Stored data entries

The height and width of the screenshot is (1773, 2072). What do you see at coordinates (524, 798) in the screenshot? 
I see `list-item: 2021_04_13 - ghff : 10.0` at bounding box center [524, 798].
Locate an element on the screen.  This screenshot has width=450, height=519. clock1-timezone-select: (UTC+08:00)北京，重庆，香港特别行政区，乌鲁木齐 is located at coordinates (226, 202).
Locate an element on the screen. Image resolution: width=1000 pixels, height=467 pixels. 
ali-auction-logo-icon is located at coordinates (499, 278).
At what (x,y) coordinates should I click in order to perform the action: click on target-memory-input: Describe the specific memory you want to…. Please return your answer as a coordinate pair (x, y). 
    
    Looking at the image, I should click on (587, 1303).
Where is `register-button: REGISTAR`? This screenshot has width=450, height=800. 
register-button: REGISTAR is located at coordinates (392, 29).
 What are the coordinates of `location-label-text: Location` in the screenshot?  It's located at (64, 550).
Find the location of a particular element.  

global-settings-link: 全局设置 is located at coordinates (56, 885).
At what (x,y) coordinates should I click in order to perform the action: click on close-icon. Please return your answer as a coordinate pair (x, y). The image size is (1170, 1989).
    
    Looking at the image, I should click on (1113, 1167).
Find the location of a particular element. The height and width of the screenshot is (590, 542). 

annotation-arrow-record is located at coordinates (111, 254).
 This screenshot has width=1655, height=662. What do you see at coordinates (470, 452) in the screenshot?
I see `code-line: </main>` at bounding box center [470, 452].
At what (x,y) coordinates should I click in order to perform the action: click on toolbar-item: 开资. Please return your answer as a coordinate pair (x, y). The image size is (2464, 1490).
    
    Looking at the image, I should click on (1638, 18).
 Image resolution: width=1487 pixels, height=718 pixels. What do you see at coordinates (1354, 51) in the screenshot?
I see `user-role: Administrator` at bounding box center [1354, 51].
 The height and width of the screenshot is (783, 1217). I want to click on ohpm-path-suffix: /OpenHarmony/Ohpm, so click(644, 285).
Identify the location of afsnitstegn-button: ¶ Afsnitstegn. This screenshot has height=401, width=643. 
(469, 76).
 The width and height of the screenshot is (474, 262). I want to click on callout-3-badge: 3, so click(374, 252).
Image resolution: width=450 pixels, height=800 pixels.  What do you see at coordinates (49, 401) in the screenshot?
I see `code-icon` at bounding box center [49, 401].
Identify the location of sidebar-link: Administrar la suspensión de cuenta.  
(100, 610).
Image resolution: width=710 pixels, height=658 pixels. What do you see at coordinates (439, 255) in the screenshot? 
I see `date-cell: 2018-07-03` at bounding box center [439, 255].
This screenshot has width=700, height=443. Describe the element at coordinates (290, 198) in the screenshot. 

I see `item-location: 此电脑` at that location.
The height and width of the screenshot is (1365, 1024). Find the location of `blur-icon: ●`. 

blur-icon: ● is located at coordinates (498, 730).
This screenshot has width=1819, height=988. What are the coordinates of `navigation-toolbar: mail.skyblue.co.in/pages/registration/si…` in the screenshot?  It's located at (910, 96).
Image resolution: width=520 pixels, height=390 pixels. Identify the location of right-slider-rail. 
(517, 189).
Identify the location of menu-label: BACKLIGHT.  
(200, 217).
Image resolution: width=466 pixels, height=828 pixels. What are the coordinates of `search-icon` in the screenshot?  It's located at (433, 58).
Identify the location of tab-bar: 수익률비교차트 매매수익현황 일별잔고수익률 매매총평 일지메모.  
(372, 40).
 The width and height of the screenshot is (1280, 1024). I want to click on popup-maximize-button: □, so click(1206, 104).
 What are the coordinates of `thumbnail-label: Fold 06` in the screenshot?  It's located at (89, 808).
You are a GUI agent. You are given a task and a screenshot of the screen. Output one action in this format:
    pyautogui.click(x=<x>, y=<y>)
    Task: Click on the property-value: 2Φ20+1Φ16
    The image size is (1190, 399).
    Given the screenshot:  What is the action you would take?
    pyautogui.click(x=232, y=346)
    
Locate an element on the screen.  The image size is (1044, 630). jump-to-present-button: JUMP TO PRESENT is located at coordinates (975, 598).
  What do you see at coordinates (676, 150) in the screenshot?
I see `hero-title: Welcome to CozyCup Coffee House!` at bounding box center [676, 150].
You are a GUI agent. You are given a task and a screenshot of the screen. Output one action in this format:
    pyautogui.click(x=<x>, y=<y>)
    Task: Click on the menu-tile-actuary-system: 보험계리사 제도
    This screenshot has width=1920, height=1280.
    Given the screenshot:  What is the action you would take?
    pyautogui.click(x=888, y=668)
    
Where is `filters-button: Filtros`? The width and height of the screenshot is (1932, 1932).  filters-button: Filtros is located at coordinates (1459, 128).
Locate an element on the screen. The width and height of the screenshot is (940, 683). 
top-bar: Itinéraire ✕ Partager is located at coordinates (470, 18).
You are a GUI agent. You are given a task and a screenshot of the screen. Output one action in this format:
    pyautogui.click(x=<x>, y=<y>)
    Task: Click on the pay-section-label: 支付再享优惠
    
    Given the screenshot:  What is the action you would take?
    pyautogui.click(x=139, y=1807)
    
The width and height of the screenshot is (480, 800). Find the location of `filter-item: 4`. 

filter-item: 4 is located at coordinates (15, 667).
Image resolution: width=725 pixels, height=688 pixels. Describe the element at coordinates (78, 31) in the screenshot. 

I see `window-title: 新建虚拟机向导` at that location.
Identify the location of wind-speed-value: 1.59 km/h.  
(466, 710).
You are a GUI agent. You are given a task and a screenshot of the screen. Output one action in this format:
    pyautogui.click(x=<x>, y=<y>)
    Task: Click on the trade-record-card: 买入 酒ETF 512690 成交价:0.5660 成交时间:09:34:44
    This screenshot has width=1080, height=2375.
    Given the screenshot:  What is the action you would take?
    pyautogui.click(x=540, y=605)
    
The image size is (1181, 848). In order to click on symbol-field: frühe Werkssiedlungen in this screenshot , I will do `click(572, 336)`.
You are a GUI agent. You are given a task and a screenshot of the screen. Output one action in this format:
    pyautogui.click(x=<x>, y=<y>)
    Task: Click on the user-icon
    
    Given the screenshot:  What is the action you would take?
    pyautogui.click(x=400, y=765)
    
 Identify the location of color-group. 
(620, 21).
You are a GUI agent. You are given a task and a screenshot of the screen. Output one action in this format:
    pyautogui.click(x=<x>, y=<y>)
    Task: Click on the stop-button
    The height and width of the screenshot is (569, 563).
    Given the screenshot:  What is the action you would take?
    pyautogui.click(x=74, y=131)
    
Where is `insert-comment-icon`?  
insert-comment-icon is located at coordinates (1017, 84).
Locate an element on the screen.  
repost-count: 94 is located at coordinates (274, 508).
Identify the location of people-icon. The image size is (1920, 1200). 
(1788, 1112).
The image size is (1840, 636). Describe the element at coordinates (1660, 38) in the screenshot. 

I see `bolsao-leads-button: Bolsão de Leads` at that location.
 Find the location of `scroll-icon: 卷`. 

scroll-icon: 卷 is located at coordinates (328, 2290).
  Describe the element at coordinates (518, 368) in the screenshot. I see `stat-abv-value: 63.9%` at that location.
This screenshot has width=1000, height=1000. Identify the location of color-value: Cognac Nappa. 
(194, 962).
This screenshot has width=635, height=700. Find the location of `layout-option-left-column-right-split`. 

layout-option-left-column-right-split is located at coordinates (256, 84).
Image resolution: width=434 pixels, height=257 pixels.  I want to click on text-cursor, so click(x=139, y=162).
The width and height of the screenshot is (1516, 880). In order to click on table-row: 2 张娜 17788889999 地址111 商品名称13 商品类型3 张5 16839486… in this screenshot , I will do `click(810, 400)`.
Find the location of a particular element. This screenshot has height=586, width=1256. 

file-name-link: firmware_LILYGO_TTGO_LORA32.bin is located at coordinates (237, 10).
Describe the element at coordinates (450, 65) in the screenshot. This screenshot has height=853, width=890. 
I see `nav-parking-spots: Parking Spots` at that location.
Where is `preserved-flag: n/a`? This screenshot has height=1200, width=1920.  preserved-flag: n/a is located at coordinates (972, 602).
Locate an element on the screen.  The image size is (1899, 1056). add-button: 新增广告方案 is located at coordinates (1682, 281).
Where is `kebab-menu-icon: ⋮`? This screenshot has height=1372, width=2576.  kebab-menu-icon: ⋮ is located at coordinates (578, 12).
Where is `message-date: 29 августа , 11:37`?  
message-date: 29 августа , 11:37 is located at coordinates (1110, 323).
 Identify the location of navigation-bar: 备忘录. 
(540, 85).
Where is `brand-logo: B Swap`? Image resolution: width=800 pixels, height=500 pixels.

▶ _Task to carry out_: Give the lines running from the one that contains "Locate an element on the screen. Image" through the one that contains "center [470, 452]." as a Markdown table with the columns Row and Record line. Number each line and leave out blank lines.

▶ _Written response_:
| Row | Record line |
|---|---|
| 1 | Locate an element on the screen. Image resolution: width=1000 pixels, height=467 pixels.  |
| 2 | ali-auction-logo-icon is located at coordinates (499, 278). |
| 3 | At what (x,y) coordinates should I click in order to perform the action: click on target-memory-input: Describe the specific memory you want to…. Please return your answer as a coordinate pair (x, y).  |
| 4 |     Looking at the image, I should click on (587, 1303). |
| 5 | Where is `register-button: REGISTAR`? This screenshot has width=450, height=800.  |
| 6 | register-button: REGISTAR is located at coordinates (392, 29). |
| 7 |  What are the coordinates of `location-label-text: Location` in the screenshot?  It's located at (64, 550). |
| 8 | Find the location of a particular element.   |
| 9 | global-settings-link: 全局设置 is located at coordinates (56, 885). |
| 10 | At what (x,y) coordinates should I click in order to perform the action: click on close-icon. Please return your answer as a coordinate pair (x, y). The image size is (1170, 1989). |
| 11 |     Looking at the image, I should click on (1113, 1167). |
| 12 | Find the location of a particular element. The height and width of the screenshot is (590, 542).  |
| 13 | annotation-arrow-record is located at coordinates (111, 254). |
| 14 |  This screenshot has width=1655, height=662. What do you see at coordinates (470, 452) in the screenshot? |
| 15 | I see `code-line: </main>` at bounding box center [470, 452]. |